● Extrahierter Text
──────

Die Trockenheit und die Hitze haben die Schweiz fest im Griff: Die Landwirtschaft leidet unter der Trockenperiode und ist auf Wasser aus Flüssen oder Seen angewiesen. Doch nicht alle Agrarbereiche sind mit der momentanen Situation unglücklich.
Obstbauern freuen sich über mehr Ertrag
Erfreut über das sonnige Wetter zeigt man sich beim Schweizer Obstverband. «Die diesjährigen Wachstumsbedingungen waren für Früchte ausgezeichnet», sagt Direktor Georg Bregy. Über alle Sorten hinweg sei man sehr zufrieden, sowohl mit der Qualität wie auch der Menge.
Trotz aller Freude über die ertragreiche Ernte und die guten Wetterbedingungen bleibt ein Wermutstropfen. Die Ausgaben für die Bewässerung der Anlagen steigen. In wasserreichen Regionen kann zwar Wasser aus Seen und Flüssen bezogen werden, «dort muss der Bauer nur für die eigene Infrastruktur, wie Schläuche, aufkommen», meint Bregy.
Doch wo dies wegen Wasserentnahmeverboten nicht mehr möglich ist, müssen die Bauern auf Trinkwasser ausweichen. Und das ist teuer. «Eine dreissigjährige Kultur muss bei Bedarf bewässert werden, sonst zerstört der Bauer seine Existenz», so der Experte.

──────

● Aufgabenliste
1. Beantworte bitte die folgenden Fragen zum Text über die Trockenheit in der Schweiz:
(a) Wer ist Direktor des Schweizer Obstverbands?
(b) Wofür muss der Bauer in wasserreichen Regionen laut Bregy selbst aufkommen?
(c) Worauf müssen die Bauern ausweichen, wo Wasserentnahmeverbote gelten?
2. Nimm den Text über die Trockenheit in der Schweiz nach seinem letzten Satz wieder auf und schreib ihn weiter.

● Rohdaten
──────

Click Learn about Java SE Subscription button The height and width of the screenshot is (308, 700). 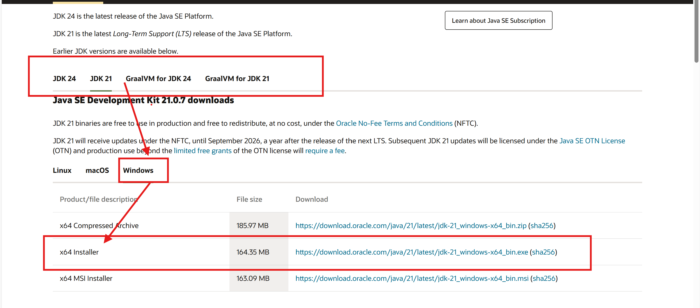pos(498,21)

──────

● Lösungen
1.
(a) Georg Bregy.
(b) Für die eigene Infrastruktur, wie Schläuche.
(c) Auf Trinkwasser.

2.
Deutschschweizer Winzern macht Bewässerung zu schaffen
Bei den Deutschschweizer Weinbauern sieht es anders aus. Dort spielt die Bewässerung eine untergeordnete Rolle. «Jungreben müssen in einem Normaljahr ein- bis zweimal pro Saison mit dem Schlauch bewässert werden. In diesem Jahr sind es je nach Region drei- bis viermal. Die älteren Ertragsreben kommen in der nördlichen Schweiz mit dem vorhandenen Wasser im Boden aus, auch bei extremer Trockenheit», erklärt Robin Haug, Geschäftsführer des Branchenverbands Deutschschweizer Wein.
Längere Trockenperioden kennen zum Beispiel das Wallis und die Westschweiz und sind darauf mit Bewässerungssystemen eingestellt. In der Deutschschweiz traten solche Trockenperioden bislang nur selten auf. Daher wurde auf den Bau von Bewässerungssystemen grösstenteils verzichtet. Entsprechend aufwändig oder gar unmöglich ist hier nun deshalb das Bewässern.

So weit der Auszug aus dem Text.